Canlı bir bedenin içinde yoktan bir canlının ilmek ilmek oluşup büyümesi ve tam da olması gerektiği zamanda hayata kavuşması.
Ama benim tanrım öcü değil,korkmam ben ondan.Ebedi bir saygım var ve doğanın bana verdiği herşey için sonsuz minnetim de..
Aklımın alamadığı zerrelerin bile meydana geliş halinden tam da zamanında bana sütümü verip kanımdan çıkanı beslememe neden olması ve binlerce cevapsız mucizeler nedeni ile minnetterım.
basit görülen bir lahanayı rasyonalite ile yaratma kudreti olmayan insan lahananın canlılık özelliklerini ortaya çıkarınca lahanayı bilim yarattı sanıyor.
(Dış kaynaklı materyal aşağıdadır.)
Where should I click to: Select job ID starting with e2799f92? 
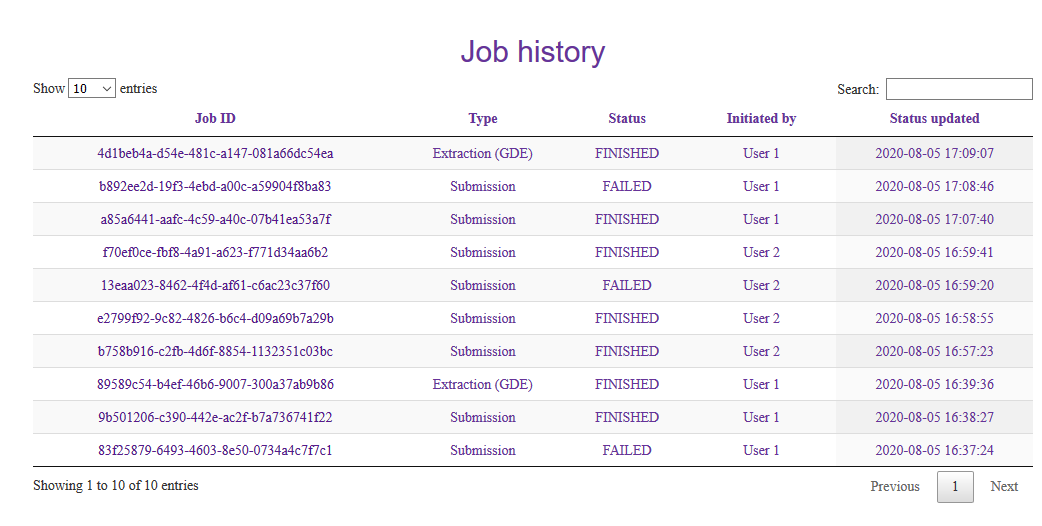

tanrı var çünkü inanmayanların ibretlik hali yeterlidir.
hepsi kafasında kendine göre ahlak anlayışıyla geziyor. oynayın eğlenin lan hadi, eğlenmek için varsınız. inanmama özgürlüğünü tanrı verdi size. vaktiniz var daha.
çok alaturka belki ama bana doğa ve insanla ilgili her şey mucize gibi gelir. en son mor lahana doğrarken şaşkınlığa düştüm mesela. hiç dikkat ettiniz mi bilmem ama mor lahananın kesiti mükemmel orantılı. kıvrımlar, geçişler, devamlılık... ve renkleri... açıp bir bakın derim.
"şimdi birader bu masayı bi marangoz yapıyorsa, evreninde bir marangozu olmalı" diyen bi arkadaşım vardı bi aralar. o zaman evrenin marangozununda marangozu olmalı demiştim bende. tövbe yarabbi diyerek gitmişti. sonra öğrendim ki şehir dışına taşınmış.